## [Excerpt from a dataset]
■ ■ ■ ■ ■
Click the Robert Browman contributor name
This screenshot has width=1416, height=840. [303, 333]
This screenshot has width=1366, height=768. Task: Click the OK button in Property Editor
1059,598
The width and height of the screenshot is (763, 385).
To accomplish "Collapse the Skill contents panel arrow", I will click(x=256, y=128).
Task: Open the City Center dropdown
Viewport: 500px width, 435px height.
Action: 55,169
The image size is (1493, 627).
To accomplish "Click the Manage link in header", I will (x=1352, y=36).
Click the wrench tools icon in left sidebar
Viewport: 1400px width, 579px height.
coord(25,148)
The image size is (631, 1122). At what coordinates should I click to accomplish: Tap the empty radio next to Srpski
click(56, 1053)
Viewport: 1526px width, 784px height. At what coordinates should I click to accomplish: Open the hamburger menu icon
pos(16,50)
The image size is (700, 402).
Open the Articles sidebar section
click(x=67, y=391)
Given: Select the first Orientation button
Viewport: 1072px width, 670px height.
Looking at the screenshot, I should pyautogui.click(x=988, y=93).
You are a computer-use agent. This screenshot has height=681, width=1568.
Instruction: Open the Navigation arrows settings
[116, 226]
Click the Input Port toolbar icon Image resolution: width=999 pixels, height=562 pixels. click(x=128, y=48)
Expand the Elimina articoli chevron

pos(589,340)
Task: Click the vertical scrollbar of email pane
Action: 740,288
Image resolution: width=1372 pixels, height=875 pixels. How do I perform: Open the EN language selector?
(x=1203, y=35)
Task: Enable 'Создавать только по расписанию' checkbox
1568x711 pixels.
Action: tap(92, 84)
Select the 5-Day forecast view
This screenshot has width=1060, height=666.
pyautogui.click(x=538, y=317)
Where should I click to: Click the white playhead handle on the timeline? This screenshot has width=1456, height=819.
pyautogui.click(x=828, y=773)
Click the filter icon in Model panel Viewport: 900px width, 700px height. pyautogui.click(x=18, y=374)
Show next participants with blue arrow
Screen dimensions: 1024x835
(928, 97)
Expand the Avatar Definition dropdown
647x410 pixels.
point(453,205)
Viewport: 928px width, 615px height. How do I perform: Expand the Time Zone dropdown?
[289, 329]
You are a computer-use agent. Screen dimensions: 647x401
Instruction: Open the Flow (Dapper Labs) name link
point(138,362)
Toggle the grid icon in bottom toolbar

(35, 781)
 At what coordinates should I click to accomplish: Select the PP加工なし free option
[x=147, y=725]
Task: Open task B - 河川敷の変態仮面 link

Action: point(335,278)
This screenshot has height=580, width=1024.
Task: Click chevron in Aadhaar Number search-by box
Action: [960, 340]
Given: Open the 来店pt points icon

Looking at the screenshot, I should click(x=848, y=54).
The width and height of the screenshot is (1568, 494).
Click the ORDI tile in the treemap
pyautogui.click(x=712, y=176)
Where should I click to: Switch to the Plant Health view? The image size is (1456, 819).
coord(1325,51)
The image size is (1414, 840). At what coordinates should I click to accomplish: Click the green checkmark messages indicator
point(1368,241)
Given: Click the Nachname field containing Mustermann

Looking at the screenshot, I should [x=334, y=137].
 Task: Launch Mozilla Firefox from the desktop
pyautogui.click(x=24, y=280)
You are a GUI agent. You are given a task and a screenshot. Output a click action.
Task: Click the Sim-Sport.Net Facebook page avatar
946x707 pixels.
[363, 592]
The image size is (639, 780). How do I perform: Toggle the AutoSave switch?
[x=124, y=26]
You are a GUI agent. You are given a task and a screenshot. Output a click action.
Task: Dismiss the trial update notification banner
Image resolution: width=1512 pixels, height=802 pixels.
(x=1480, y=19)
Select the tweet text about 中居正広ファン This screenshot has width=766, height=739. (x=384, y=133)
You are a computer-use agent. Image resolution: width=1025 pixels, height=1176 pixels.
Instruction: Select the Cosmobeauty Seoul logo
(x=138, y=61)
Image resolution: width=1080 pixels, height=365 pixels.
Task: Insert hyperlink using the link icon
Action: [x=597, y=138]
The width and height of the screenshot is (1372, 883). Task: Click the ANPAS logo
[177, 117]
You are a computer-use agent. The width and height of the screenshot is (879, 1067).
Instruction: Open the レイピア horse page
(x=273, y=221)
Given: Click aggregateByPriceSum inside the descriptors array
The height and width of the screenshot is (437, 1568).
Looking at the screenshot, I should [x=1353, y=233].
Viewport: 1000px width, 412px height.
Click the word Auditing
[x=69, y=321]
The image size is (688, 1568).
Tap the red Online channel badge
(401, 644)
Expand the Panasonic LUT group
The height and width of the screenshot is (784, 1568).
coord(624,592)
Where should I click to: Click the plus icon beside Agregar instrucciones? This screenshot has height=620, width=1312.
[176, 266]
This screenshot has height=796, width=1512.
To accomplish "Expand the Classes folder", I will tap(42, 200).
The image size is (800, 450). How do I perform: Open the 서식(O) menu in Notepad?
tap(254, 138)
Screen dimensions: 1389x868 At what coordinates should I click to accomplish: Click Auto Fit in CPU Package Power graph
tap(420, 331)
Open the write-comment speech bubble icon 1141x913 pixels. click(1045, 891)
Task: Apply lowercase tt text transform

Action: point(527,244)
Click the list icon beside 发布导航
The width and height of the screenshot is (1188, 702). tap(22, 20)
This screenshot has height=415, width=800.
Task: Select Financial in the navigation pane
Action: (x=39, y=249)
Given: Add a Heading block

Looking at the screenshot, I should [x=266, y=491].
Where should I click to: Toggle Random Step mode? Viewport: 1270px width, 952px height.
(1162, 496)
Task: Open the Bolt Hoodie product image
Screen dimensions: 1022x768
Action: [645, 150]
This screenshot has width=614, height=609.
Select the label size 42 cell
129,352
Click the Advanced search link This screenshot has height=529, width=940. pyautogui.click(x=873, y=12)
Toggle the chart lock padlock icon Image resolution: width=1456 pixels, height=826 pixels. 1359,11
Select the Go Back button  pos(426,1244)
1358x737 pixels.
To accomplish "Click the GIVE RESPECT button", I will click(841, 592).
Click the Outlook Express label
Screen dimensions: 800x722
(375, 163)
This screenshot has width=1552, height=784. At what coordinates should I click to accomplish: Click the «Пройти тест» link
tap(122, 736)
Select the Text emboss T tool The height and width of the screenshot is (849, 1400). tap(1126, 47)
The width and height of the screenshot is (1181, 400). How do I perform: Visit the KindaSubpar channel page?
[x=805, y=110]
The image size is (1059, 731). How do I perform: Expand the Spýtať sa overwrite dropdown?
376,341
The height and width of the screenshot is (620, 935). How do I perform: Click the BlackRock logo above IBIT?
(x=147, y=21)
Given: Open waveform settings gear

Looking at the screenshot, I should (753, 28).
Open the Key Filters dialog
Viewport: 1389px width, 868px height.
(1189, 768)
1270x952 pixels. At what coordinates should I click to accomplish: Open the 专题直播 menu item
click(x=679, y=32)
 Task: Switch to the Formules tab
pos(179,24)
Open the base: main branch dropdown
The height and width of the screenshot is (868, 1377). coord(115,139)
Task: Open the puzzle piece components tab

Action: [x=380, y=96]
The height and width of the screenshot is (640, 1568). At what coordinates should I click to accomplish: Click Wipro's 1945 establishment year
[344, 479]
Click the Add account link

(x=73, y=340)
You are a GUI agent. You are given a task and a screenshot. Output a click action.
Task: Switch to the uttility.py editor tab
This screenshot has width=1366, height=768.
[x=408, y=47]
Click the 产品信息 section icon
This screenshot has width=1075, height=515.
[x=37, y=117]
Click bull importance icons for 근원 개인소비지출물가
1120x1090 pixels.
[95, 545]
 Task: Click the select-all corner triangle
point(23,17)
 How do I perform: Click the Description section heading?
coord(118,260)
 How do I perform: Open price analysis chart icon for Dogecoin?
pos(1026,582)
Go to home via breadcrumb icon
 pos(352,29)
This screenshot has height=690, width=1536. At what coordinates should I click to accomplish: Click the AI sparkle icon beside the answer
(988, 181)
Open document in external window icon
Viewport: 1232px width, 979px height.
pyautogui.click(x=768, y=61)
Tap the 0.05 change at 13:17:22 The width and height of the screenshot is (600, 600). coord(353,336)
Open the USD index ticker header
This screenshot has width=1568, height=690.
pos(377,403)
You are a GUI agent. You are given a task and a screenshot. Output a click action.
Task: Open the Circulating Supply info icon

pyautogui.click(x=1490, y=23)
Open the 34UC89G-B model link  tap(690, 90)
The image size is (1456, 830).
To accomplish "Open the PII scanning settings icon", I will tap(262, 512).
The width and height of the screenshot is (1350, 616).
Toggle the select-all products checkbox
■ ■ ■ ■ ■
## [Task instructions]
Rewrite the stretch from the start of the data through the line containing "will click(x=256, y=128).", replacing "Property Editor" with "Property Inspector" and leaving everything else unchanged.

## [Correct answer]
Click the Robert Browman contributor name
This screenshot has width=1416, height=840. [303, 333]
This screenshot has width=1366, height=768. Task: Click the OK button in Property Inspector
1059,598
The width and height of the screenshot is (763, 385).
To accomplish "Collapse the Skill contents panel arrow", I will click(x=256, y=128).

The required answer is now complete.